→ **課題文**:
この会見には、「倒産の時でさえ社員のことを思ってるなんて、すばらしい社長だ!」や、「記者会見で社長がここまでの姿を見せるのは恥ずかしい!」など賛否両論ありました。

この会見により、野澤社長がとても有名ですが、なんと破綻から3ヶ月前に社長に就任されたばかりでした。

そのため、野澤社長に破綻になってしまった理由は直接は関係ないのです。

しかも、社長就任当時に約2600億円の簿外債務があることすら知らされていなかったのだとか…。

野澤社長は、簿外債務が発覚した次の日にプロジェクトチームを発足させて、会社更生法の適用や、規模の縮小、外資との提携など様々な方向から会社を存続させる方法を考えました。

しかし、野澤社長は社長業務や危機対応の経験がなく、あまりにも自身の能力を超えた挑戦でした。

最終的には、全ての道が塞がれた形での自主廃業という状況になってしまいました。

野澤社長は営業上がりで、何も分からない社長業をこなそうと持ってる力を全て出して必死に対応しました。

→ **参照データ**:
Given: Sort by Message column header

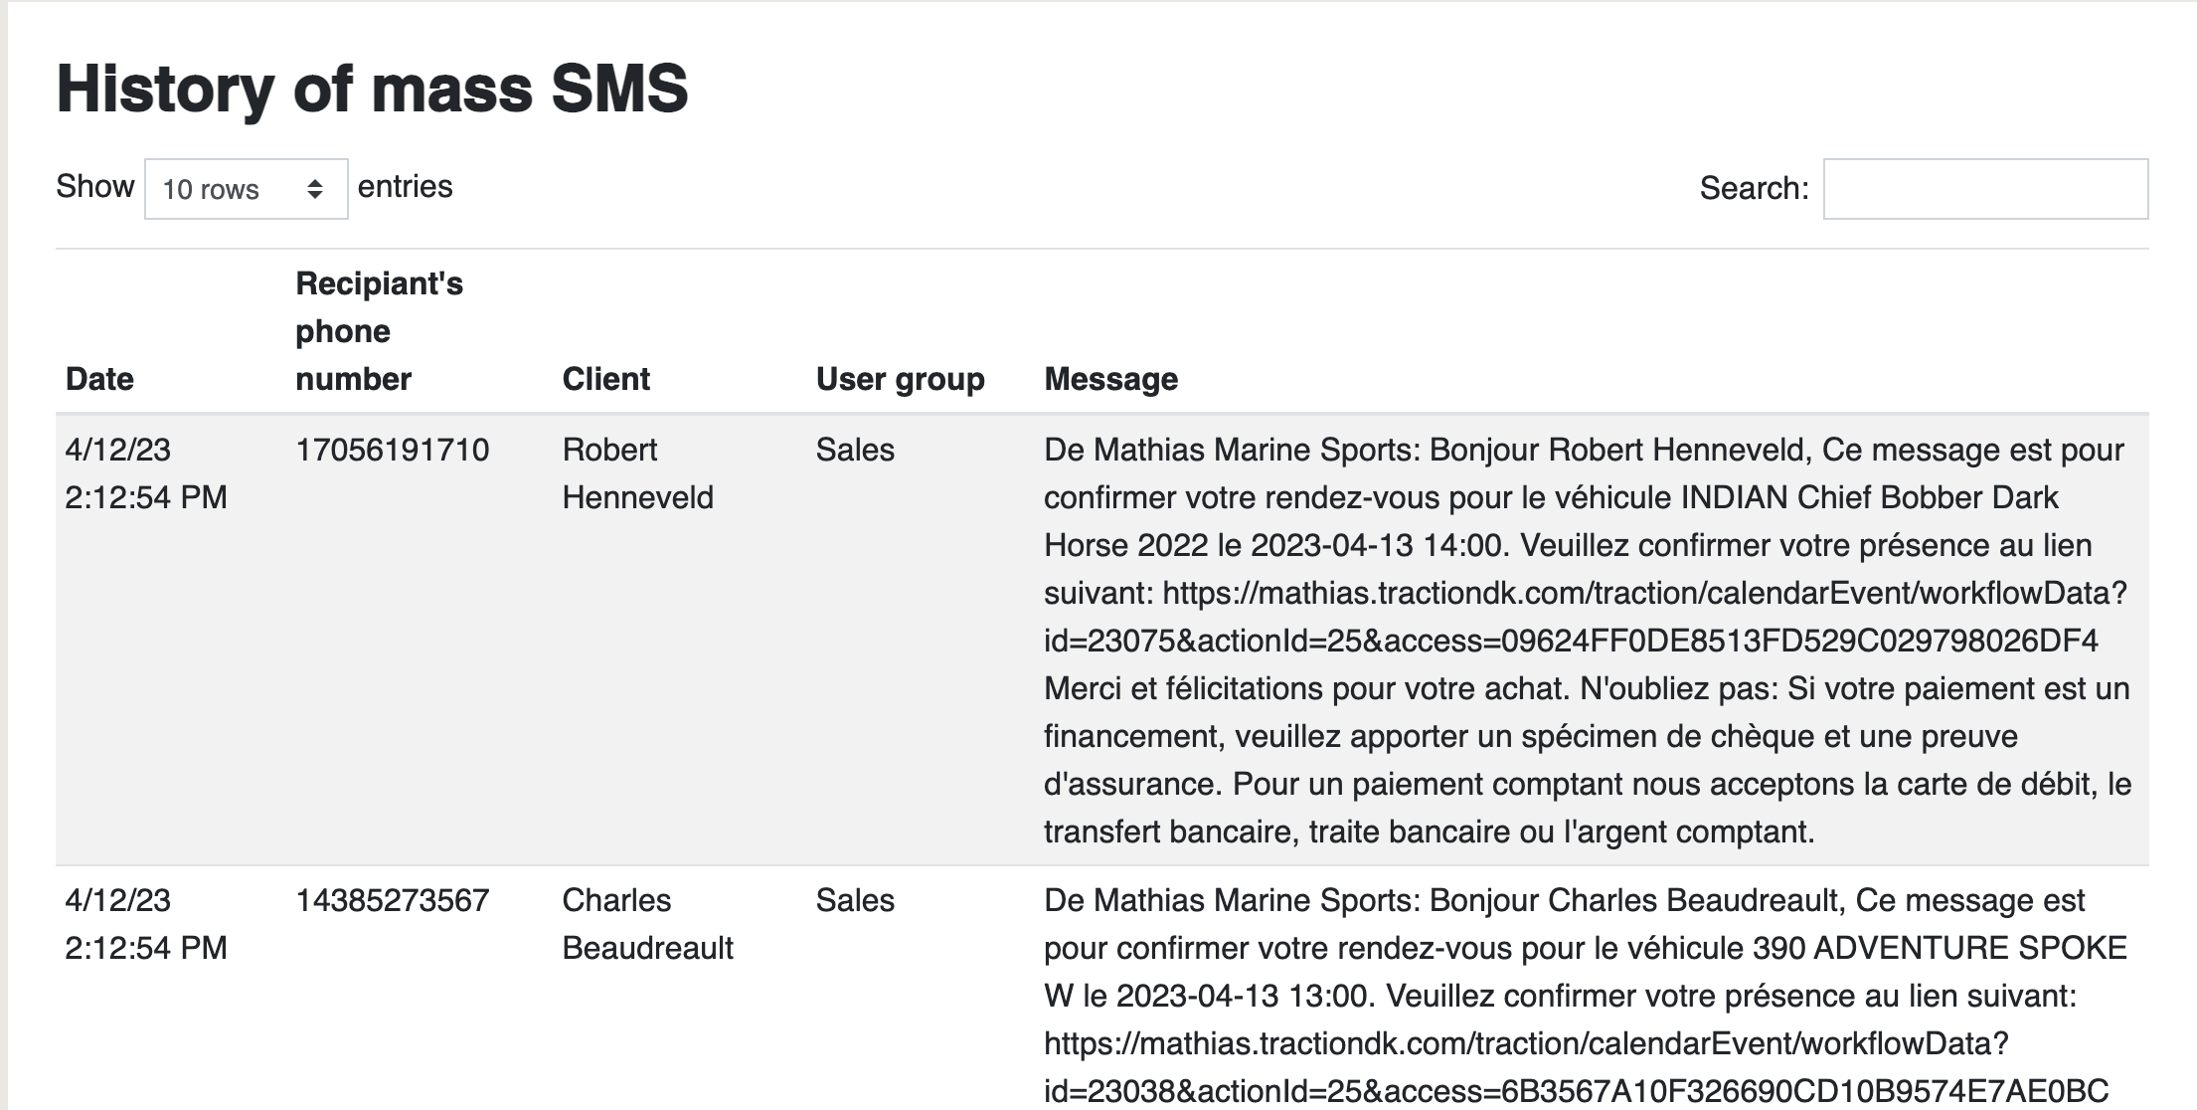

→ **作業指示**: 野澤社長と会社の破綻を扱った文章を、最後の一文の後から書き継ぐこと。

→ **解答例**:
涙の会見の時も、ほとんど寝ていない状態での会見だったそうです。

理由が違うので比べるのはおかしいかもしれませんが、雪印乳業の食中毒事件や牛肉偽装事件などではマスコミの質問に対して「寝てないんだよ!」と逆ギレした社長もいました。

他には、自分には責任がないような発言をした社長もいます。

そんな、責任感がない大企業の社長もいるなかで、野澤社長は「自分達が悪い!」とはっきりと記者会見で発言しました。

就任約3ヶ月の社長でしたが、山一證券OBの人たちからは信頼度が高く愛された社長だったとのことです。

自分自身が後ろ指をさされても、社員を守ろうとする誠実な気持ちが伝わったのでしょうね。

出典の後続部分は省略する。